SOURCE DOCUMENT
In the fall 2012, I was given an assignment by my creative writing teacher to create a weekly blog and to update it throughout the semester in her class. I was told to write about an interest, write about something that I enjoyed writing about. It was during that assignment; my weekly blog post was commented on by a classmate. She politely explained that she enjoyed my post, but it fell to deaf ears, wondering if there was somewhere, I could share my words to my true audience. From that comment I than created a parallel blog outside of my school project and created “Fishing with Thomas”. Fishing with Thomas was my weekly fishing blog, in which I used to do my best at outdoor journalism. I would discuss tactics and topics, while sharing my own fishing stories. I remember even trying to get sponsorships by name dropping fishing companies than emailing them my blogposts. This became my passion project for some time, even continuing it after I graduated and moved off to college. I even remember writing a post my first day at college. I kept up with the blog until 2014, when school started to become more encompassing, and spending hours writing about fishing was not helping. I stopped posting after two full years, and just under 100 different blog posts. I walked away thinking I would take time off for school before jumping back in where I left off. Always expecting the return.

Its now the spring of 2020. Fresh off returning from international travel, days after Canadian Prime Minister Justin Trudeau’s plea for travelling Canadians to return home, I stare blankly at a computer screen. After only two days of quarantine, I felt that I had extracted all the possible serotonin inducing content from my laptop. Like a digital archeologist, I began to search through the dust and rubble to unearth the remnants of what came before. For some unknown reason, the internet seemed void of the old blog. URLs from Facebook posts brought me to blank pages, google searches left me sifting through videos of Thomas the Tank engine going fishing.

IF I had maintained the blog the entire time, I could have shared my entry into flyfishing; The beautiful artistic method casting and the hours of misery at hands of the most beautiful fishing presentation. I could have shared my entry into musky fishing, also hours of misery but this at the cost of 75-dollar baits. I could have shared experiences guiding, or the different people I fished with. I could have shared my first catches, like Bull Trout, Grouper or Chinooks. I could have shared my adventures like fishing Kingfish in New Zealand, or fishing Vancouver Island Salmon. I could have shared new tips and tricks, styles and patterns, all the stuff I learned on the way. I could have shared beautiful fishing photos, stocked full of memories and moments.

But I didn’t,

Until the return.

In this official kick off the second edition of Fishing with Thomas, I plan to share my experiences, advice, insight and research on various fishing topics, from musky to panfish, from the ice to the ocean. I want to create content that I would want to read, and I hope you are interested as well. To kick it off, it’s a three part series of stories from the past six years to share some of the most memorable fishing experiences.

PROVIDED DATA
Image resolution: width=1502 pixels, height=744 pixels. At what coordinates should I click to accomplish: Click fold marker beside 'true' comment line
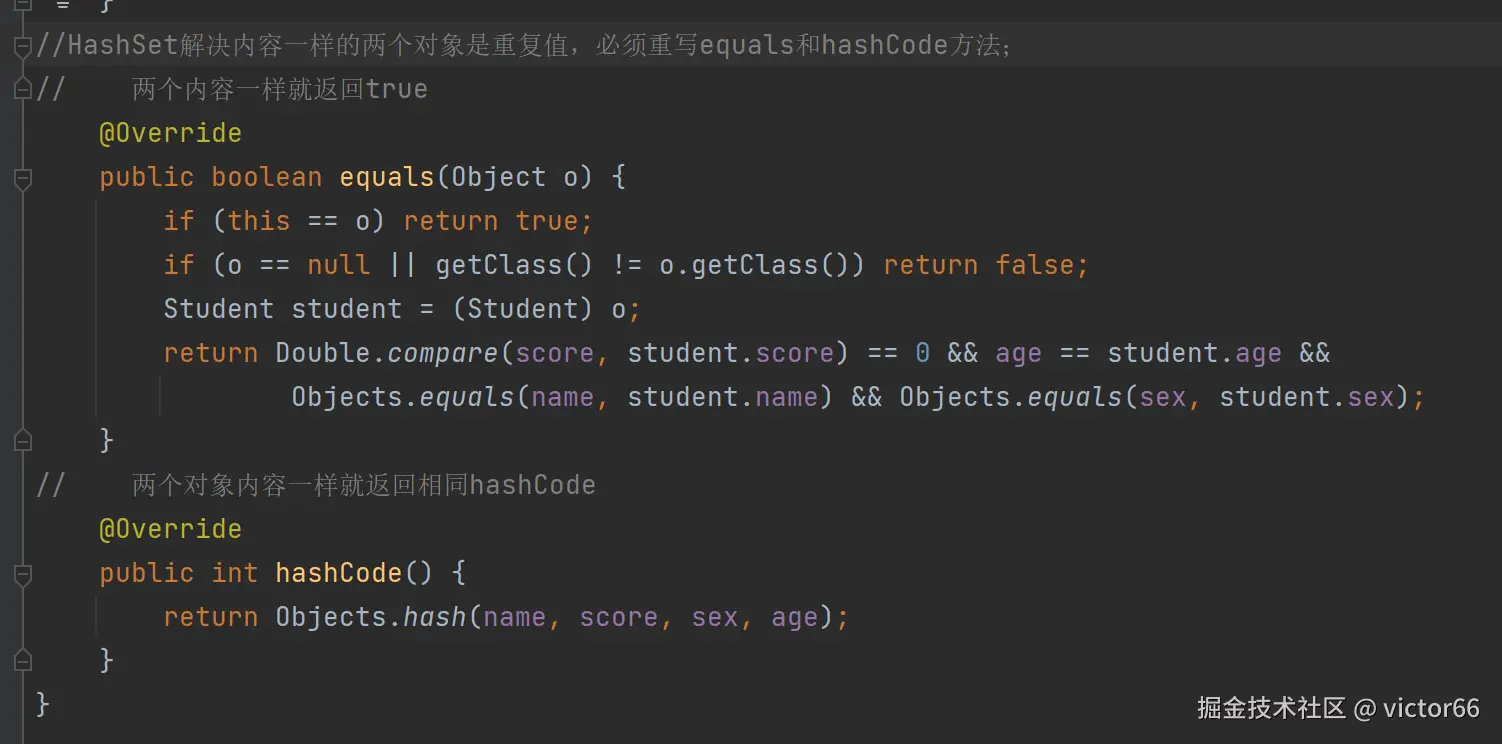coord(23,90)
* * *
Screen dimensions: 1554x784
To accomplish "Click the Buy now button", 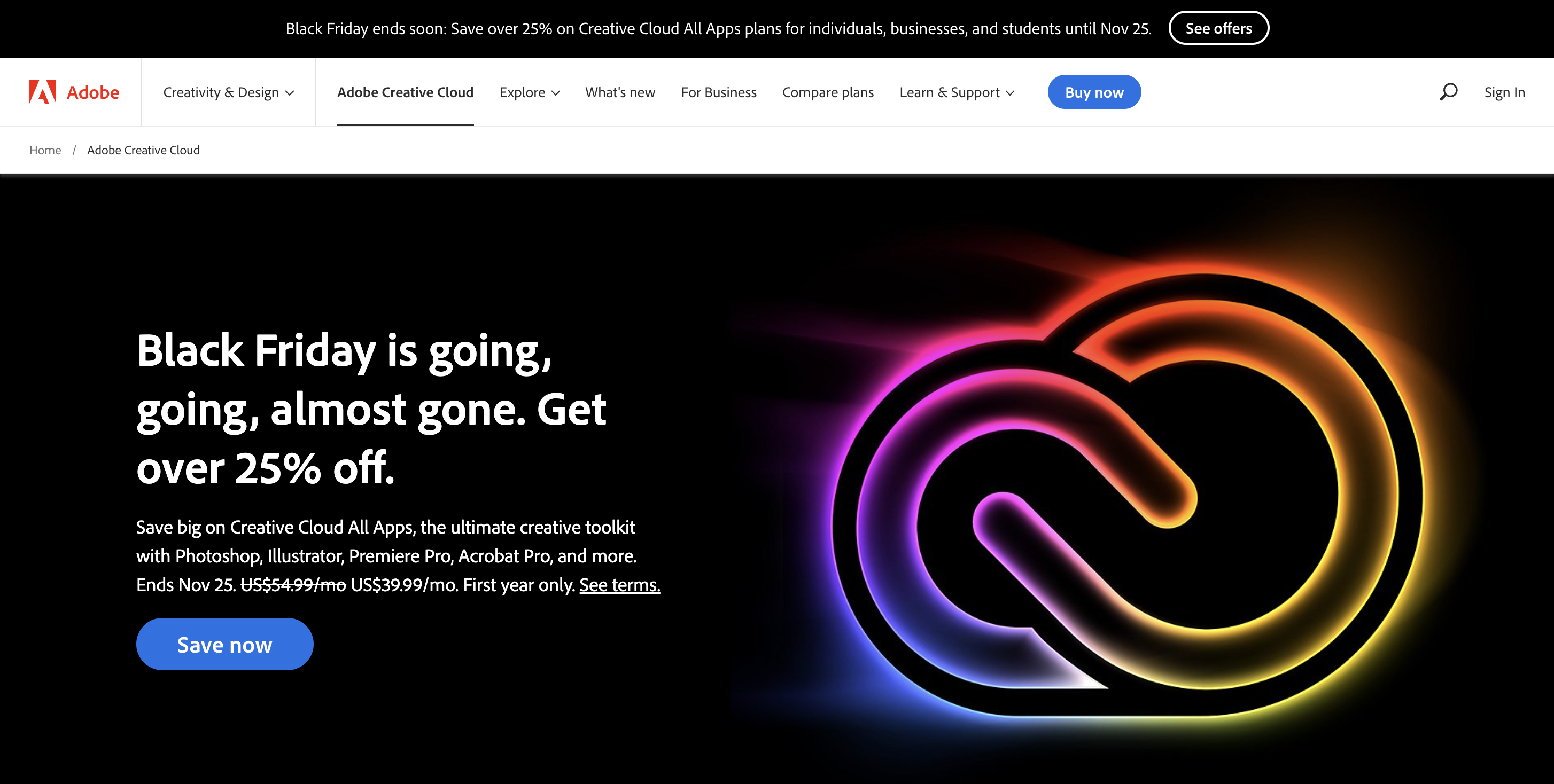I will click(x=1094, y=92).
...
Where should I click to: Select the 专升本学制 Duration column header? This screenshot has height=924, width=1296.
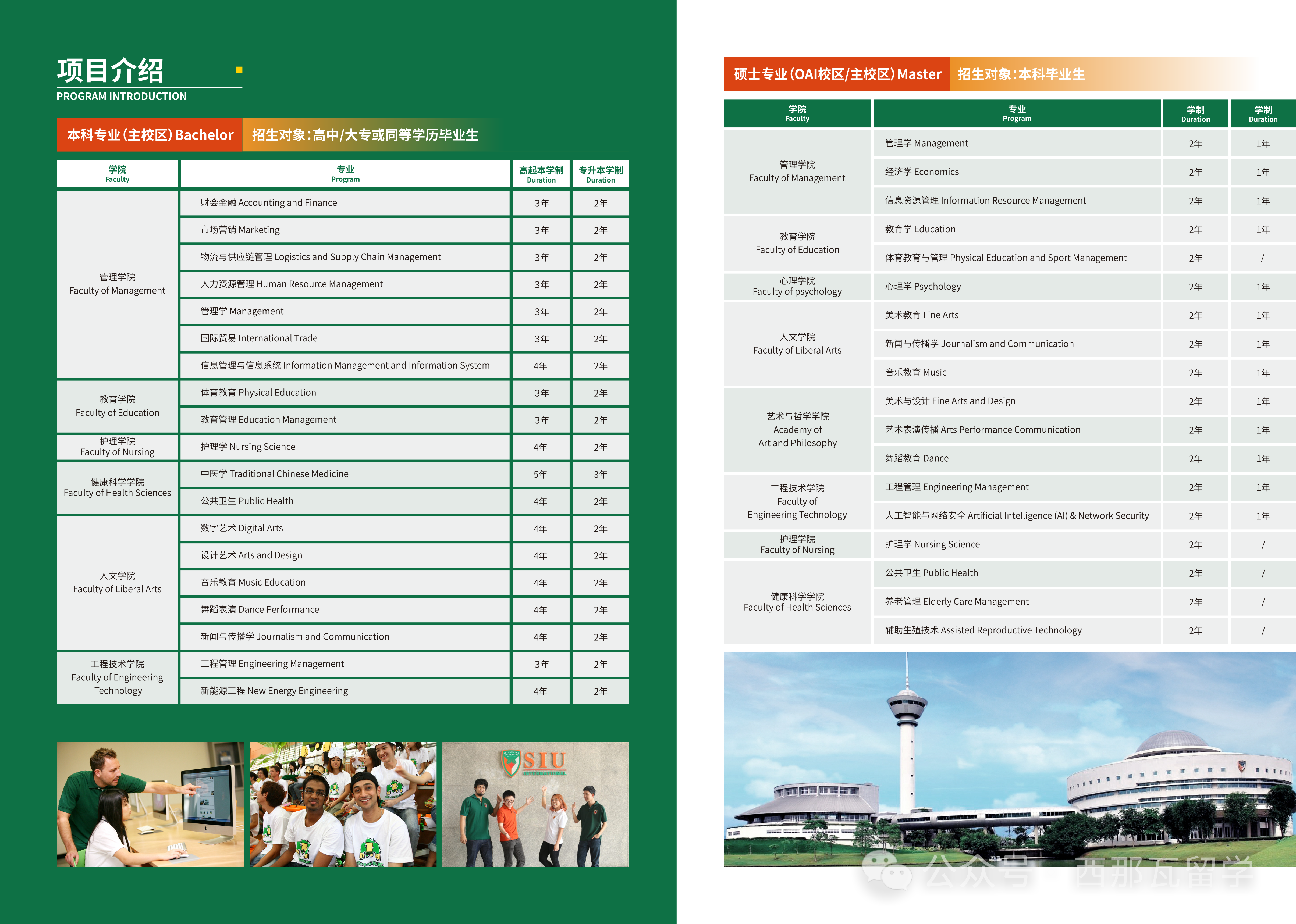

EXERCISE PROMPT
Could you continue the blog post about relaunching the fishing blog, picking up right after its last sentence?

ANSWER TO THIS PROBLEM
Firsts

As someone who prides myself in the collection of experiences, firsts carry a mythic feel. A once ever obtainable feat, a checkmark that sets the benchmark, a feeling that cannot be duplicated. Firsts may be accidental or intentional, but always seem to be memorable.

White Sturgeon

While travelling around British Columbia in the fall of 2018, a friend invited me to come stay and try fishing the Frazer river out of Chilliwack. He had just moved out west, and the prospect of a fish bigger than us sounded otherworldly for two Ontario kids. We found ourselves a local river guide with an open booking and made our reservations. It was also the first time I had ever paid a guide to bring me fishing!

I woke up at 4:30am on a couch in Vancouver. Before the city could wake up, I was already on the highway, heading to a boat launch on the edge of Chilliwack. I met up with Tysan and our Guide Johnny, and we blasted off in our guides jet powered river boat. Up the river we went, past steep embankments reaching to the sky, and gravel bars covered in veracious eagles, fighting for scraps of rotten salmon. We slowed in a narrow, with a steep shoreline blocking the sunrise on the right, and a field expanding from the muddy bank to the left.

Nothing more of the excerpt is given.